Smaller organizations may be able to manually purge the Active Directory of orphaned User and Computer objects, but this type of manual cleansing would be nearly impossible in large organizations because of the sheer number of user and computer objects that exist, and the difficulty of differentiating between an object that is no longer needed and an object that is still in use. Furthermore, tools such as the Active Directory Users and Computers console do not expose most of the objects in the Active Directory. Microsoft provides a free tool known as ADSIEdit, that exposes all of the objects in the Active Directory. However, ADSIEdit bypasses the safe guards that are built into tools such as the Active Directory Users and Computers console, and can therefore cause data loss or Active Directory corruption if used incorrectly. As such, administrators who want to clean up the Active Directory by using ADSIEdit should back up the Active Directory prior to doing so, and must make sure to fully understand the repercussions of their actions. As an alternative, third party tools exist that greatly reduce the risk and complexity associated with cleaning up the Active Directory.
RESTRUCTURING THE ACTIVE DIRECTORY
Any AD migration should start with an analysis of all applications, processes, and users requiring access. This will ensure that appropriate resources/applications are available when the migration takes place. It’s imperative to identify workflows, mailboxes, programs and/or other pieces of infrastructure that could be affected before making the move.
The migration itself gives you the opportunity to better understand the file server data that you have and how it is organized. It also gives you the opportunity to restructure your AD to better meet current and future needs. For example, you will need to understand which file server data needs to be migrated, and which doesn’t. You may also discover the need to consolidate some forests or stand up new parts of the infrastructure for remote offices that didn’t exist when you originally deployed AD. Many organizations first deployed AD in Windows Server back in 2000, and the AD topology still looks pretty much the same.
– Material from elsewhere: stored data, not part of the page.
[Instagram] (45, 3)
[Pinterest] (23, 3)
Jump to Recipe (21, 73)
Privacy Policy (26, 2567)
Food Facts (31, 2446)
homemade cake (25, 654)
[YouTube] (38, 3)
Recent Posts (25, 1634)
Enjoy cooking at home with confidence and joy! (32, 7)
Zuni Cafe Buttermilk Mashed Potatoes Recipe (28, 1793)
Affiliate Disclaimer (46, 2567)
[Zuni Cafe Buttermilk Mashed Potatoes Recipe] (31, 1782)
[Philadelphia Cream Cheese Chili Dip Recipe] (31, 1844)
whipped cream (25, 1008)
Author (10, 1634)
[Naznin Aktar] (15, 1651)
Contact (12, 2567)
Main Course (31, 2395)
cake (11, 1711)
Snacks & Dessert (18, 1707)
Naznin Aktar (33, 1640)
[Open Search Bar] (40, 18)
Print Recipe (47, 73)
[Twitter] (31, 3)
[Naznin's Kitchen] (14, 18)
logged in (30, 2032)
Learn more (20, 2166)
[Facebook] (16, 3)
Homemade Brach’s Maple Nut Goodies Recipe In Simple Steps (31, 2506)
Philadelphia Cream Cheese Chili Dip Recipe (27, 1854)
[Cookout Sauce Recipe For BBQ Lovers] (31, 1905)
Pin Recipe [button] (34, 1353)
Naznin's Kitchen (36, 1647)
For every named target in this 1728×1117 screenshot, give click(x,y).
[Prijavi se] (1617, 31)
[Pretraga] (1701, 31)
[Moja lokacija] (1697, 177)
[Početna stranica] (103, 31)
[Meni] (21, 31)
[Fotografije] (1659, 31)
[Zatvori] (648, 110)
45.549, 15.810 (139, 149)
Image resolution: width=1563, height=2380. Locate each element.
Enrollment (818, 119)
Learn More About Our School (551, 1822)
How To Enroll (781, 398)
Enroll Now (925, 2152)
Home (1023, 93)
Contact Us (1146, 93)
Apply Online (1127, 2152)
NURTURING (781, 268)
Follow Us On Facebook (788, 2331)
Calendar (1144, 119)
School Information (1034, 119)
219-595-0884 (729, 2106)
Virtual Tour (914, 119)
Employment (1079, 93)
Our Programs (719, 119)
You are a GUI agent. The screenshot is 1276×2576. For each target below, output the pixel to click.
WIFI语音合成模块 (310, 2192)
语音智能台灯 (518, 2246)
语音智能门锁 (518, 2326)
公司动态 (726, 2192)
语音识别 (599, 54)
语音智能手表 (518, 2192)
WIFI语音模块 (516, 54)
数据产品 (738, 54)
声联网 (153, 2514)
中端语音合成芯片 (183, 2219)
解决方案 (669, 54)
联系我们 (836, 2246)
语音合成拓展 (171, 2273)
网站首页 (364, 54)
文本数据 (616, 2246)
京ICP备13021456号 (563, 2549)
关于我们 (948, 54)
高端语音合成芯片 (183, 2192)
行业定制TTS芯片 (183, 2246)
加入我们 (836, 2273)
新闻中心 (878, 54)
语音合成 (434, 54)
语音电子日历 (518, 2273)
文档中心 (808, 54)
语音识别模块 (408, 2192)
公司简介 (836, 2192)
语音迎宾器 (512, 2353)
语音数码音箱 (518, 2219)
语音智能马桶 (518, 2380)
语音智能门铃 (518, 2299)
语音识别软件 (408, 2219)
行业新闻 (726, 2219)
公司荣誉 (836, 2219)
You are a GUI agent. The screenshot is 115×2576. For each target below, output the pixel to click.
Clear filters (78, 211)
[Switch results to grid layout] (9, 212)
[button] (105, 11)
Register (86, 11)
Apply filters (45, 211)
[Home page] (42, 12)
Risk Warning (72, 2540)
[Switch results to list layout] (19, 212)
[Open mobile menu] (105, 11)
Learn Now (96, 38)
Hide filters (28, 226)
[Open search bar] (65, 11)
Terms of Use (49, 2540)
More than likely, however, your organization’s business models and needs have changed quite a bit since 2000.
You must also ask yourself this critical question: How will you ensure that there is no downtime during the transition, and what must you do to make sure that employee productivity doesn’t suffer— before, during and after the migration? A common (and potentially fatal) mistake is underestimating the migration’s impact on users and operations and failing to analyze all access points. You can avoid these challenges by scheduling resource-intensive migration tasks for offpeak hours to lessen the impact on production systems, end users and productivity. Failing to provide seamless coexistence between existing and new systems is a frequent oversight, which can lead to service disruptions, lost productivity and increased business costs. Coexistence is essential, particularly with Active Directory migrations, consolidations or restructures because users need to maintain access to the resources that keep them productive. You must make sure that your directories are synchronized and users can always access their data.